Ancient Roman temple in Syria completely destroyed: UN

Damascus, Sep 1 (IANS) Satellite images have confirmed that the Islamic State (IS) terrorist group has completely destroyed an ancient Roman temple in the Syrian city of Palmyra, the UN announced.

A powerful blast in the ruins of the ancient city on Sunday was believed to have been the result of IS targeting the Temple of Bel, although the extent of the damage at the Roman-era structure was not immediately clear.

But UN satellite analysts Unosat say the image shows almost no remains.

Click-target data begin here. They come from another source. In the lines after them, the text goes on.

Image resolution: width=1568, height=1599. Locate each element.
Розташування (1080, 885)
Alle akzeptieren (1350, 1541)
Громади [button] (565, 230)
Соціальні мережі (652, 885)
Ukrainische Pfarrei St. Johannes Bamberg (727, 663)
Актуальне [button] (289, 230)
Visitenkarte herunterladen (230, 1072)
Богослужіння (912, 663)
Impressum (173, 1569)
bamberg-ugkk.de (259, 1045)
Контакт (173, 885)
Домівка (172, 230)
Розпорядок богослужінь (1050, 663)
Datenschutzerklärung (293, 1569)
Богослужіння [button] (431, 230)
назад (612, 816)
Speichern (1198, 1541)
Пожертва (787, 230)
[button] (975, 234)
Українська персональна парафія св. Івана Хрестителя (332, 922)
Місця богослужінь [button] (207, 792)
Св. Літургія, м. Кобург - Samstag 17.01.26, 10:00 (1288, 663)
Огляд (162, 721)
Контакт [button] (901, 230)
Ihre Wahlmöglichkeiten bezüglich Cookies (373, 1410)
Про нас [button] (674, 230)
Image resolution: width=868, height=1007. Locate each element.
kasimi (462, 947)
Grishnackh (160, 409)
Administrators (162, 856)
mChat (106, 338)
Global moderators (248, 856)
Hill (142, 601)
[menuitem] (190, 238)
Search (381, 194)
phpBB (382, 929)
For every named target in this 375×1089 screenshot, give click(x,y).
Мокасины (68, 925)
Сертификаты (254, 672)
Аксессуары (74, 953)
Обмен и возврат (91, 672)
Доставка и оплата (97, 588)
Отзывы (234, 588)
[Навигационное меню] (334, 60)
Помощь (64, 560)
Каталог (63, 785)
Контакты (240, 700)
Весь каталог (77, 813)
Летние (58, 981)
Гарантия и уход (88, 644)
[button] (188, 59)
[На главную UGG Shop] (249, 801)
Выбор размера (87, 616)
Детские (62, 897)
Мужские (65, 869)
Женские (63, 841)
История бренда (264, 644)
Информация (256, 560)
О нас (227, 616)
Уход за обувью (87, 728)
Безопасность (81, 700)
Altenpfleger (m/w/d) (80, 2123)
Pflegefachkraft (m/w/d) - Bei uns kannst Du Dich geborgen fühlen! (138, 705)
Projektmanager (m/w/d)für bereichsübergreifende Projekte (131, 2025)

“Unfortunately, the images we acquired do show that the main building of the temple has been destroyed,” Einar Bjorgo, Unosat’s manager, told the BBC on Tuesday.

He added that a set of columns nearby had also been destroyed.

Local residents said that only the outer boundary wall and the gateway to the temple remained.

On Monday, Maamoun Abdul Karim, the head of the Syrian Department of Antiquities and Museums, had said the Temple of Bel suffered a large explosion, but that he believed most of the site had remained intact.

IS militants seized control of Palmyra in May, sparking fears for the World Heritage site.

Earlier this month the group murdered 81-year-old Khaled al-Asaad, the archaeologist who had looked after the Palmyra ruins for 40 years.

The world famous Greco-Roman ruins of Palmyra are in the desert north-east of the Syrian capital, Damascus.

The Temple of Bel is dedicated to the Palmyrene gods and was one of the best preserved parts of the ancient city.